Sulla questione taglia corto il questore di Bergamo, Fortunato Finolli: “Non mi risulta nessuna polemica in materia, non sono né il Viminale né la Procura”. In un breve incontro con la stampa il questore sottolinea il lavoro “di piena collaborazione con i carabinieri, come non si è mai vista prima” (VIDEO), ma ribadisce che è troppo presto per poter parlare di caso chiuso perché “dobbiamo svolgere ancora una serie di accertamenti, dobbiamo attualizzare la presenza di Bossetti a 4 anni fa” quando ci fu la scomparsa di Yara. Quelli degli inquirenti “non sono tempi giornalistici” per cui il questore non si lascia andare ad ulteriori dettagli sul fermo del presunto killer.

Il questore Finolli aggiunge che il caso di Yara Gambirasio “non può considerarsi chiuso fino a quando non interverrà una sentenza definitiva” e che vi sono “numerosi altri accertamenti da svolgere” su Massimo Giuseppe Bossetti per capire se abbia agito da solo o se qualcuno lo abbia coperto. Sul ruolo della madre del presunto assassino è secca la replica: “Per i congiunti il favoreggiamento non esiste”.

Questo è un caso in cui “la giustizia è arrivata e va perfettamente calibrandosi tanto da farlo ritenere perfettamente risolto.
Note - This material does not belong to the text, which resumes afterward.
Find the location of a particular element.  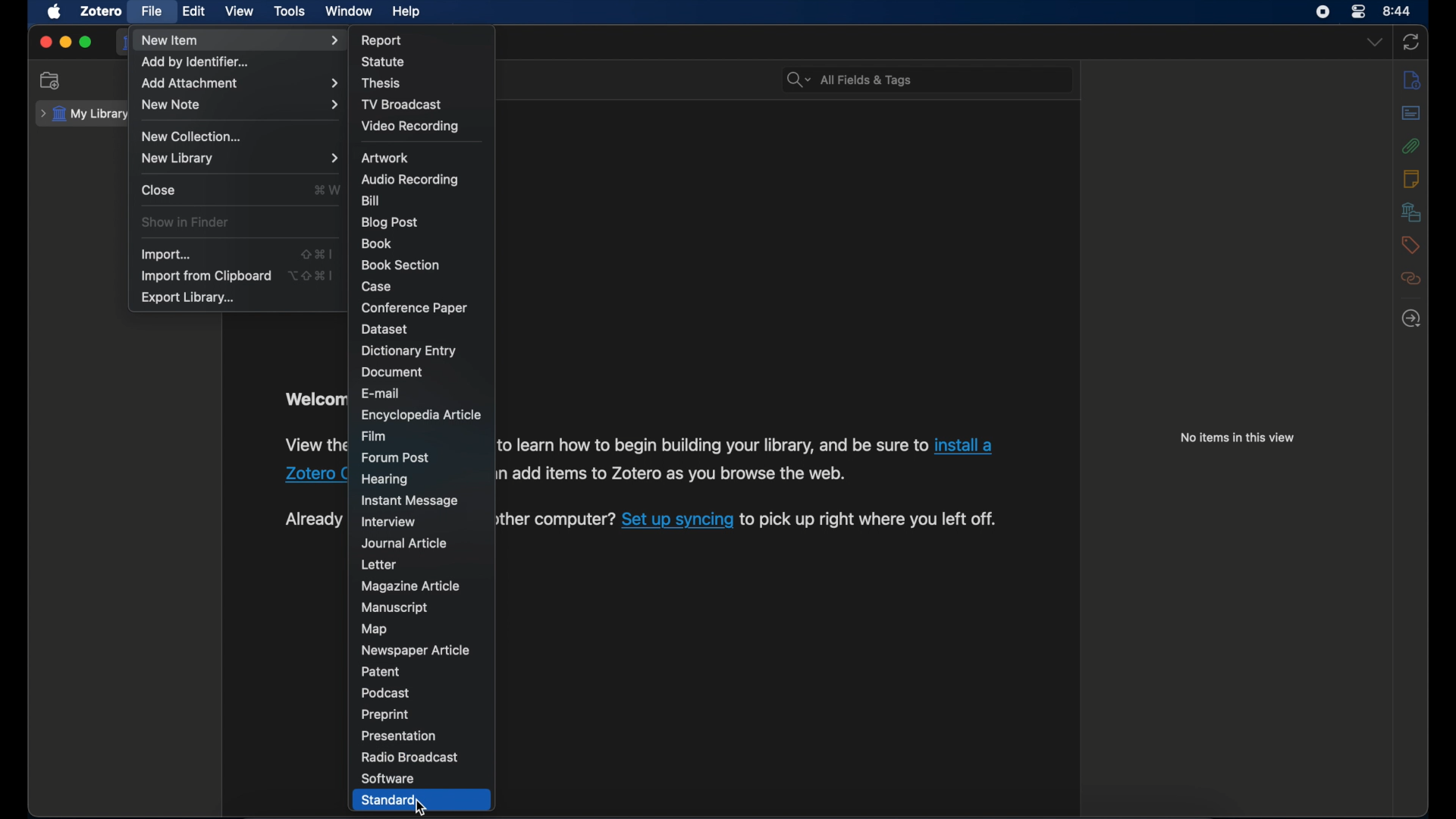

Ma prima di dire questo attendiamo ancora qualche giorno” dice il procuratore generale di Brescia, Pier Luigi Maria Dell’Osso, sottolineando come sia necessario “non dare mai nulla per scontato” in questi casi. Il caso “sarà chiuso quando una serie di accertamenti saranno conclusi e quando ci saranno altri interrogatori”.

Le reazioni - Beppe Grillo sulla sua bacheca Facebook va all’attacco del titolare del Viminale: “Il ministro Alfano l’ha fatta grossa. Siamo letteralmente senza parole. E’ gravissimo quello che è successo”.

Mentre per il viceministro della Giustizia, Enrico Costa, “è importante da parte di tutti evitare le polemiche e apprezzare coralmente un grande risultato investigativo. Per questo non ho compreso la reazione del procuratore di Bergamo. I cittadini non avevano forse il diritto di conoscere una notizia così rilevante?” chiede Costa.

“Evidentemente se un annuncio è stato dato, si sono avute tutte le cautele del caso” dice il coordinatore del Nuovo centrodestra, Gaetano Quagliariello.